December 2024

Good Samaritan Education names two new Patrons

Former Congregational Leader Sister Patty Fawkner SGS and esteemed educator over many decades Sister Mary McDonald SGS have been recognised for their contributions to Good Samaritan Education by being made Patrons of the ecclesial community.

By Debra Vermeer

Good Samaritan Education (GSE) was established in 2011 to be a new governance structure for the 10 Good Samaritan Colleges in five dioceses across three states. The Chair of the GSE Governing Council, Moira Najdecki, said the induction of Patrons sought to recognise those who had played significant roles in the journey.

“GSE was established in 2011, and we had some fantastic people involved when we started and, of course, along the way since,” Moira said.

“We wanted to honour some of them in this way, by making them Patrons, so that we can maintain that connection and sense of them still being involved in the life of GSE.”

Moira said Patty was presented with her silver pin signifying her role as Patron at a GSE Assembly in Sydney recently, while Mary received her pin at a special lunch in Brisbane.

“Mary played a really important role in those early days, especially in the process of all the colleges becoming incorporated bodies and she’s been a part of the Lourdes Hill College community and governance forever. She also wrote the story of GSE in her book Journey to Good Samaritan Education, so we wanted to honour that,” she said.

“Patty followed Sister Clare Condon, who is also one of our Patrons, as Congregational Leader and made a great contribution in a variety of ways over the years. Patty has always been a great supporter of GSE, and we wanted to continue that very warm relationship by naming her as Patron.”

Moira said GSE was committed to embracing the legacy it inherited from the Good Samaritan Sisters as well as to its ongoing relationship with the Sisters and the nurturing and flourishing of the Good Samaritan charism in GSE schools.

Sister Patty Fawkner SGS receives her Patron’s pin from Moira Najdecki (right). Image: Good Samaritan Education.

Patty said she was honoured to have been made a Patron of GSE.

“I’ve stood on the shoulders of those who’ve gone before me,” she said. “My predecessors, including Clare Condon, my immediate predecessor as Congregational Leader, were really the ones who did an extraordinary amount of preliminary work to establish Good Samaritan Education.

“But there were still some issues to be addressed during my time and I did meet regularly with GSE to work through these matters.

“I’ve always enjoyed my association with GSE. They’ve done great work in picking up and living out the charism of the Sisters of the Good Samaritan as well as bringing their own experience and reality and professionalism and creating a new charism for themselves, and I have admired how they have worked.”

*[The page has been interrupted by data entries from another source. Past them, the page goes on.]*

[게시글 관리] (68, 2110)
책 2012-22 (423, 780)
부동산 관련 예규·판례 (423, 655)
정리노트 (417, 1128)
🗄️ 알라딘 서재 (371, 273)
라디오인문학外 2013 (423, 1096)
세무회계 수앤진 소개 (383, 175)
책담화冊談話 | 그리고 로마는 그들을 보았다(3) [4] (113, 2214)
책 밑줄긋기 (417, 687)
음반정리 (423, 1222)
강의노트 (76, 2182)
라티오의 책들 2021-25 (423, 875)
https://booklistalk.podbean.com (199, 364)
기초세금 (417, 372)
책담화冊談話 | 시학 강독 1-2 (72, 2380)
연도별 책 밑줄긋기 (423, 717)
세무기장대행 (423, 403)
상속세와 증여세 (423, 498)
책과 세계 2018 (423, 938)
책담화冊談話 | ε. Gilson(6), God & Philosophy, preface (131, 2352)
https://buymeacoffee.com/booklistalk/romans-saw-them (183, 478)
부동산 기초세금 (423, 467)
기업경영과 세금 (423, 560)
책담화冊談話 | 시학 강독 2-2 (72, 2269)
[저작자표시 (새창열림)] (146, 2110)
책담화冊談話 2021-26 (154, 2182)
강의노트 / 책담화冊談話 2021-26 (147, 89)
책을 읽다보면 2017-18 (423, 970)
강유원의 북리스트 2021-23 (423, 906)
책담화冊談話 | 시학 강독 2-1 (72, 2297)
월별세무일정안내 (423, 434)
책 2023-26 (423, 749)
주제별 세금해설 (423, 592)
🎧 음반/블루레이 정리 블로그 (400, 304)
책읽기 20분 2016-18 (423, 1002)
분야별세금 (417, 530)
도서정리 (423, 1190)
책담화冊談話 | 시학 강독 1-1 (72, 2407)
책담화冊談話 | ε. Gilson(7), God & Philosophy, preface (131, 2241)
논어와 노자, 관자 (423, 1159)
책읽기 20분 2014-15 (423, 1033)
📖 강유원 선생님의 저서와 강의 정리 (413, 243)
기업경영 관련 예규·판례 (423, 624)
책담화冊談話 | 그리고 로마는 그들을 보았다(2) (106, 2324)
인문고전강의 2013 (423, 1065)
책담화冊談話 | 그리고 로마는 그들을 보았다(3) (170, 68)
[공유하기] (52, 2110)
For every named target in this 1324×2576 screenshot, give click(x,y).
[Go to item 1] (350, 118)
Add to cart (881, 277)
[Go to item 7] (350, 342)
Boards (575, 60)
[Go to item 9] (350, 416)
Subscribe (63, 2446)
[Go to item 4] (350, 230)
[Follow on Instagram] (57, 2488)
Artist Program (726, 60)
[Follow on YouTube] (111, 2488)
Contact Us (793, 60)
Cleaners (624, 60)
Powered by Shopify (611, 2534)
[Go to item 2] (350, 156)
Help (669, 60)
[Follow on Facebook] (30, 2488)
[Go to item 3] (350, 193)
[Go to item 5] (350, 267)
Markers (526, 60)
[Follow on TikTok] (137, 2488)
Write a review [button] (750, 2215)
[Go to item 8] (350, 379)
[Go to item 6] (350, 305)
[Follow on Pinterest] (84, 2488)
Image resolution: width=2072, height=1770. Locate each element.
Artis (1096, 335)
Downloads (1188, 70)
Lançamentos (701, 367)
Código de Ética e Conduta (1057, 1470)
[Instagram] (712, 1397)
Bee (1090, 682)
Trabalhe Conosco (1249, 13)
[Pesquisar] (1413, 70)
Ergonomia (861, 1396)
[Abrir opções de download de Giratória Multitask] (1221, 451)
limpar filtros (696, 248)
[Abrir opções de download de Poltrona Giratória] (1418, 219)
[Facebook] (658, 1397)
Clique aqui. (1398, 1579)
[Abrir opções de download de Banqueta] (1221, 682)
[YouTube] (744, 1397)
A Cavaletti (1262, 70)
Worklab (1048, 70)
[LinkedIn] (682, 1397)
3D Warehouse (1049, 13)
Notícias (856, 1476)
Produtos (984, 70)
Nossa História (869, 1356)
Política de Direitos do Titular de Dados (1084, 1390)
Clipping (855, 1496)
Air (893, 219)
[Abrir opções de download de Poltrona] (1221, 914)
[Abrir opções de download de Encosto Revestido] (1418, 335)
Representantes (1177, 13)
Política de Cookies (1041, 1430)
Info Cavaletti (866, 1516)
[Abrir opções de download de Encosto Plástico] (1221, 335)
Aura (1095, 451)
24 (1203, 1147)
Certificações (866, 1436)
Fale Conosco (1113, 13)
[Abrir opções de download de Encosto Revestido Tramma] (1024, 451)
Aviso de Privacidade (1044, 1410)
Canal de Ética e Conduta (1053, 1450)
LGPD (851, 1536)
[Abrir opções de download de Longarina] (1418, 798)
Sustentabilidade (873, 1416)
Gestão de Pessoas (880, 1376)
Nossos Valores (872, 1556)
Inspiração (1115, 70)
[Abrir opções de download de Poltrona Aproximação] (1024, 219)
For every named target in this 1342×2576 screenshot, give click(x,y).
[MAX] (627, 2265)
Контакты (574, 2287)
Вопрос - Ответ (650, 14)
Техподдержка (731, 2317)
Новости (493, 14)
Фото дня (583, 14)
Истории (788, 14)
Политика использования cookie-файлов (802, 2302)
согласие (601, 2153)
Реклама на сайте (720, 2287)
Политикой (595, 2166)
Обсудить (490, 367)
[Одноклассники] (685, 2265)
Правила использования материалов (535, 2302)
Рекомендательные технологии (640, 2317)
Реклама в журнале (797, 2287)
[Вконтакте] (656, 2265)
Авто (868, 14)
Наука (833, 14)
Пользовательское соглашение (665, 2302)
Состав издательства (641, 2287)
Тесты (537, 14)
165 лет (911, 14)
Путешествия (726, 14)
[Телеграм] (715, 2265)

Patty said that in Australia, canonical entities known as Public Juridic Persons (PJPs), such as Good Samaritan Education, were forging a new path in governance while valuing the legacy they have inherited.

“PJPs like Good Samaritan Education are building on the wisdom of St Benedict, the wisdom of communal discernment and they have, in my opinion, played an integral part in preparing the Church’s living out of Pope Francis’ vision of synodality,” she said.

“I have always found GSE to be a fine, committed group of people and I’m very fond of them, so it’s lovely to continue to be involved with them through this patronage.”

Moira Najdecki with Sister Mary McDonald SGS (right). Image: Good Samaritan Education.

Mary said she too was greatly honoured to have been named a Patron of GSE. “I was very moved and very appreciative,” she said.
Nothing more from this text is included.